What you need to do: Print, exactly and without pictures, the lines from the one where "Task: Click the sign-in icon beside Accesso" appears down to the end of the entries.

[Stored items]

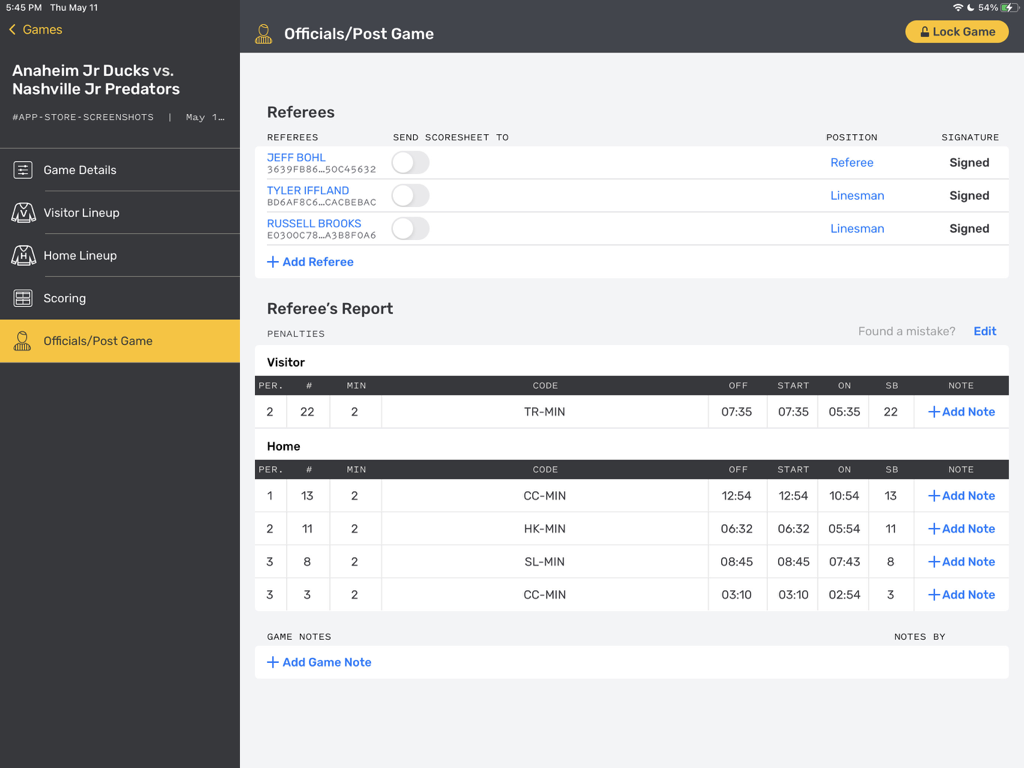Click the Scoring scoreboard icon
This screenshot has width=1024, height=768.
(22, 297)
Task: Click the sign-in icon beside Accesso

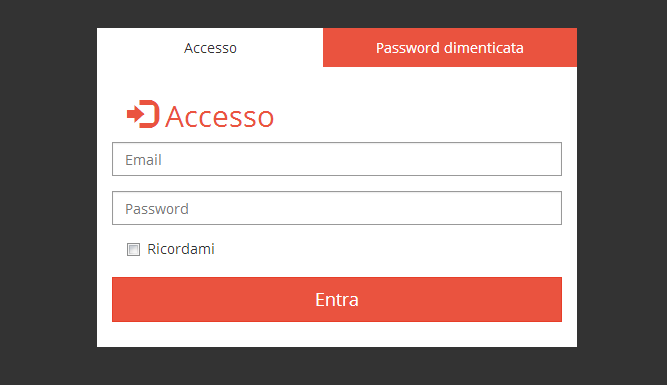Action: pos(143,114)
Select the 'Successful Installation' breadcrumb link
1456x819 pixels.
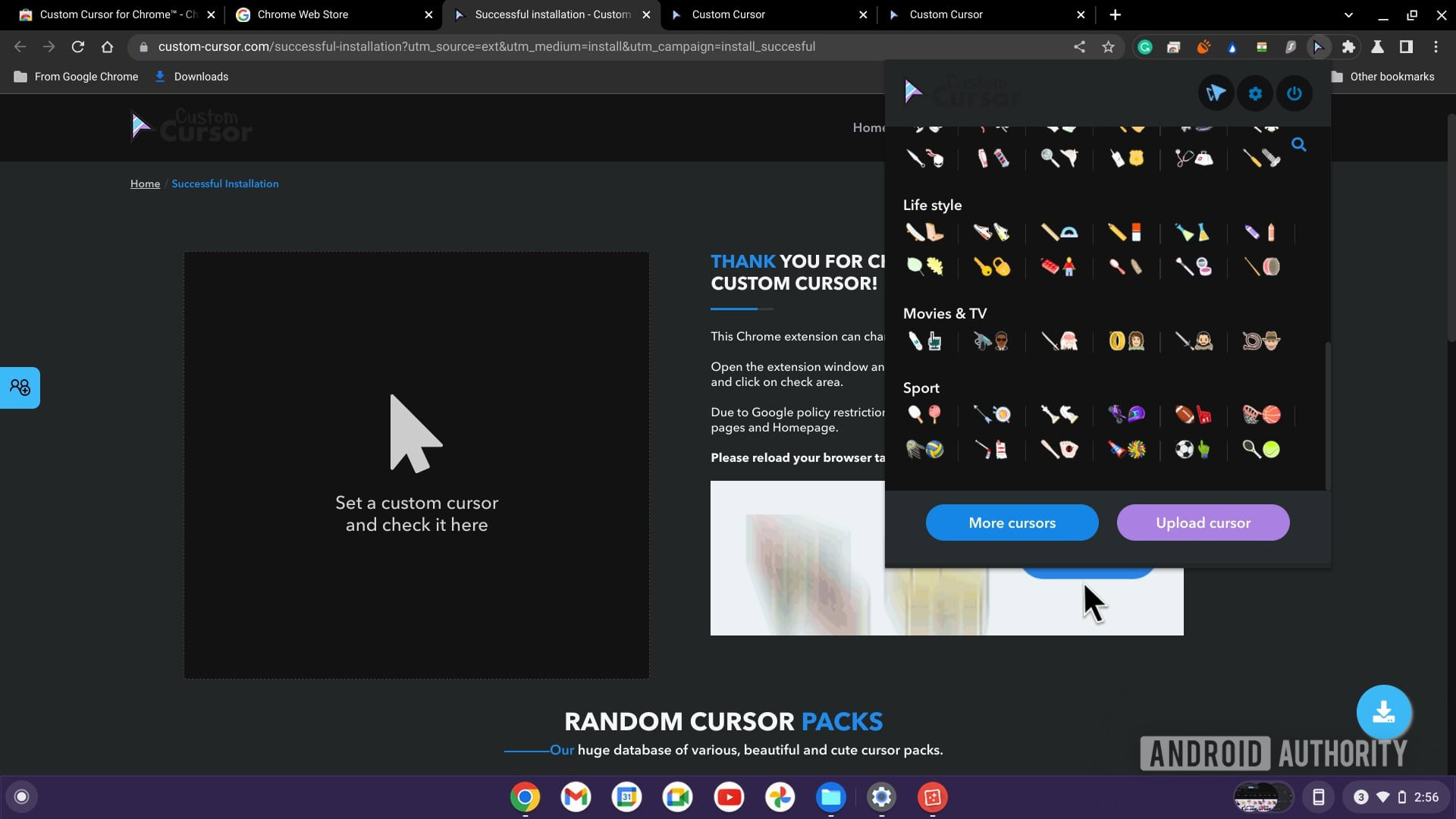[x=225, y=183]
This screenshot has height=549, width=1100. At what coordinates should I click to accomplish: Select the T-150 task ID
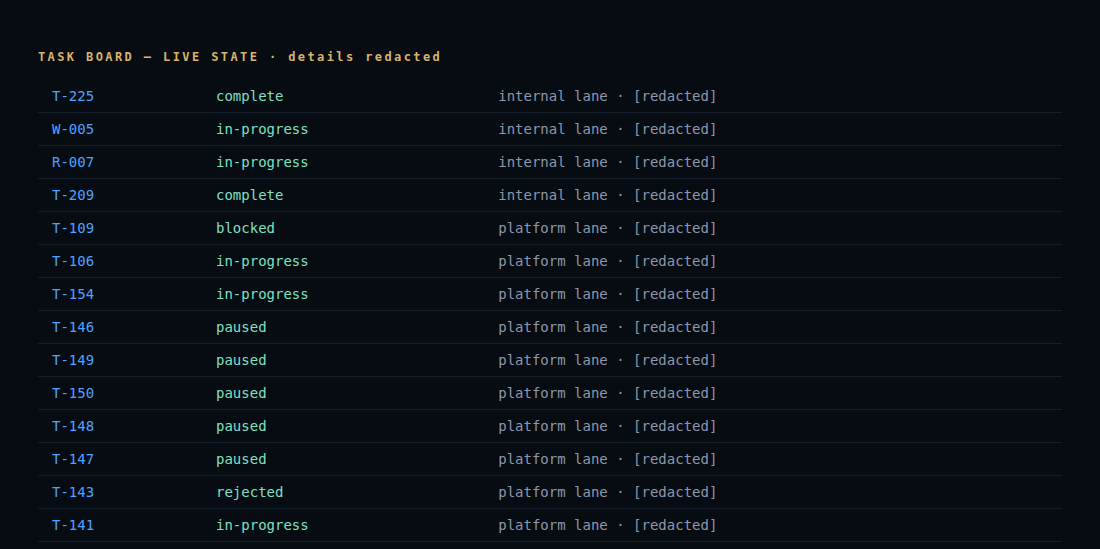[73, 393]
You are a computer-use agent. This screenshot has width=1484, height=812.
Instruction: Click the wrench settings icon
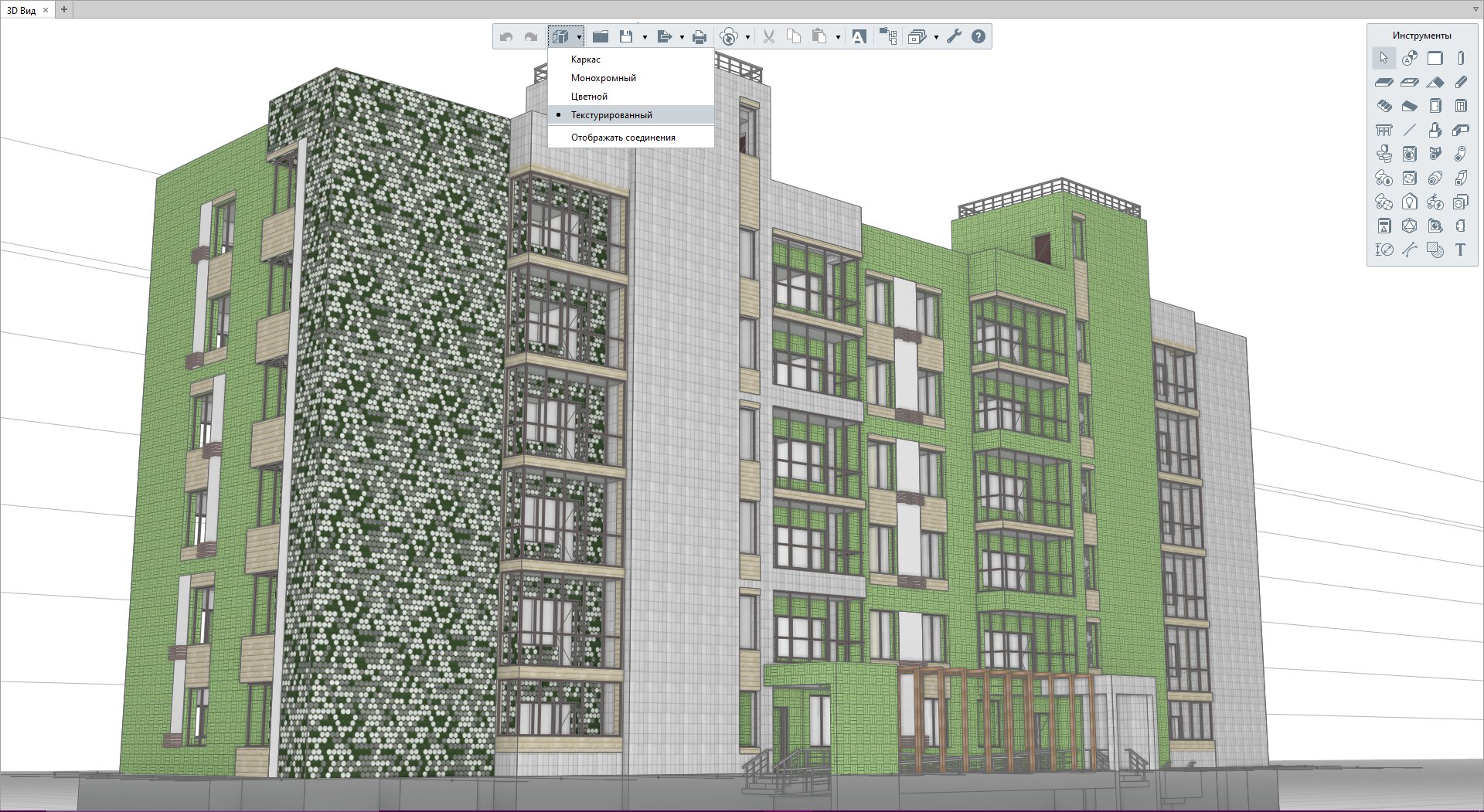point(954,36)
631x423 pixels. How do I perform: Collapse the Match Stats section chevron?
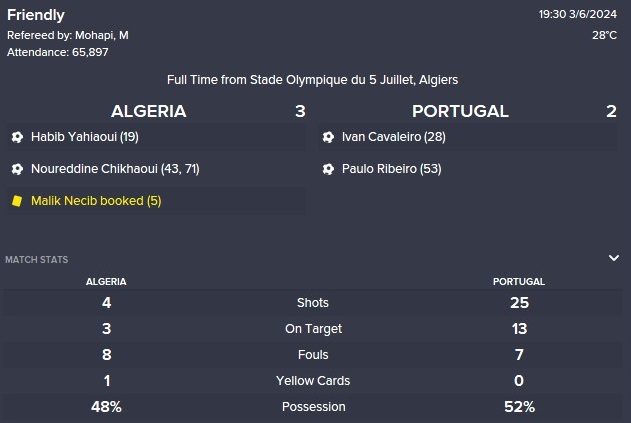click(x=614, y=258)
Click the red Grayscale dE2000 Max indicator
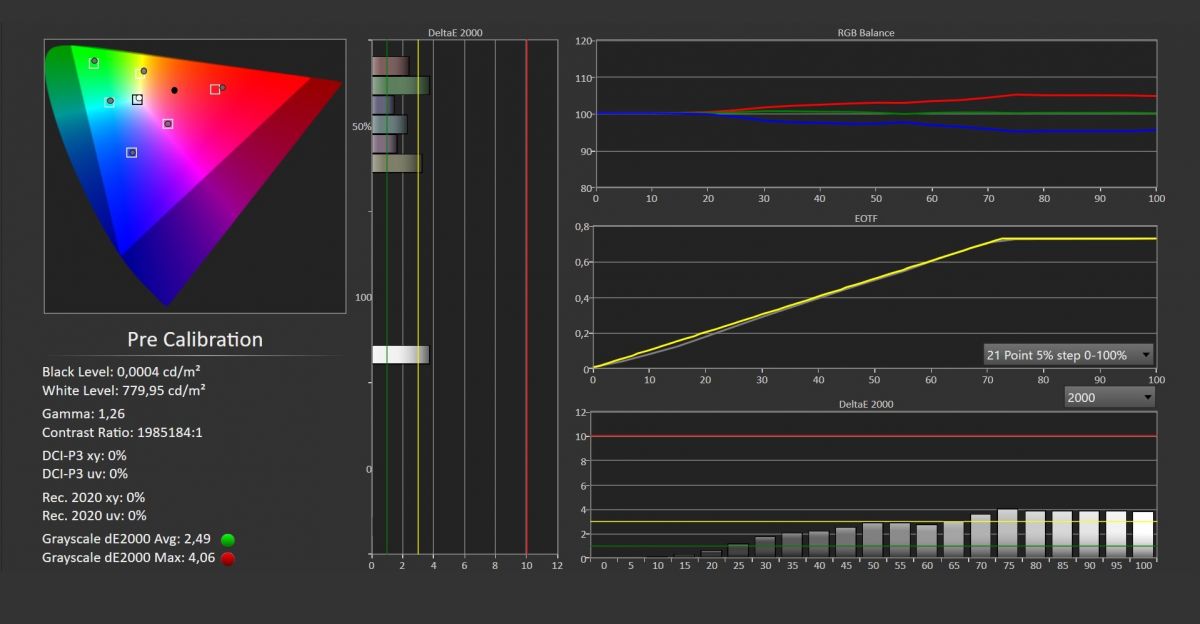 227,558
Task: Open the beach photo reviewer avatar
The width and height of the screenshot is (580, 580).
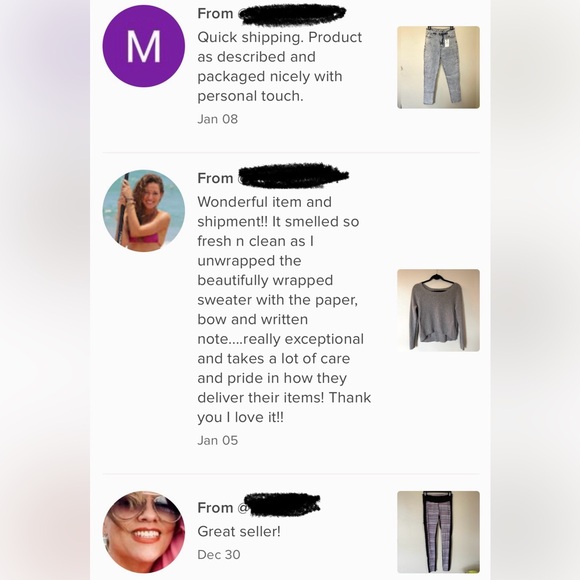Action: pos(144,211)
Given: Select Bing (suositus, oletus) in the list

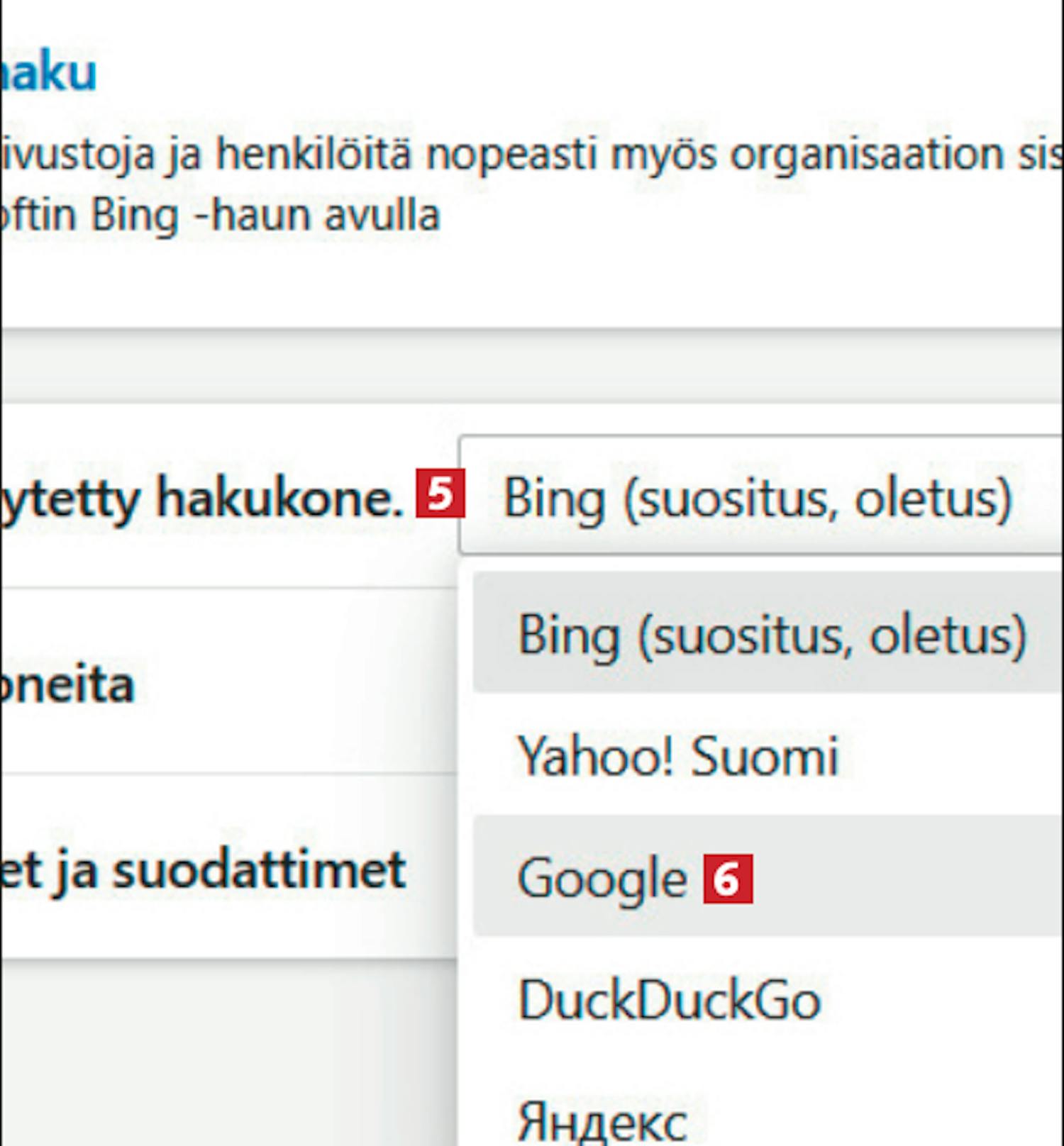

Task answer:
Task: Click the sign-in icon beside Accesso

Action: pos(143,114)
Select the 'Successful Installation' breadcrumb link
1456x819 pixels.
[x=225, y=183]
This screenshot has height=549, width=1100. At what coordinates should I click to accomplish: Select the T-150 task ID
[73, 393]
You are a computer-use agent. This screenshot has width=1484, height=812.
Instruction: Click the wrench settings icon
point(954,36)
631x423 pixels. How do I perform: Collapse the Match Stats section chevron?
click(x=614, y=258)
Click the red Grayscale dE2000 Max indicator
 227,558
Task: Open the beach photo reviewer avatar
The width and height of the screenshot is (580, 580).
Action: pos(144,211)
Given: Select Bing (suositus, oletus) in the list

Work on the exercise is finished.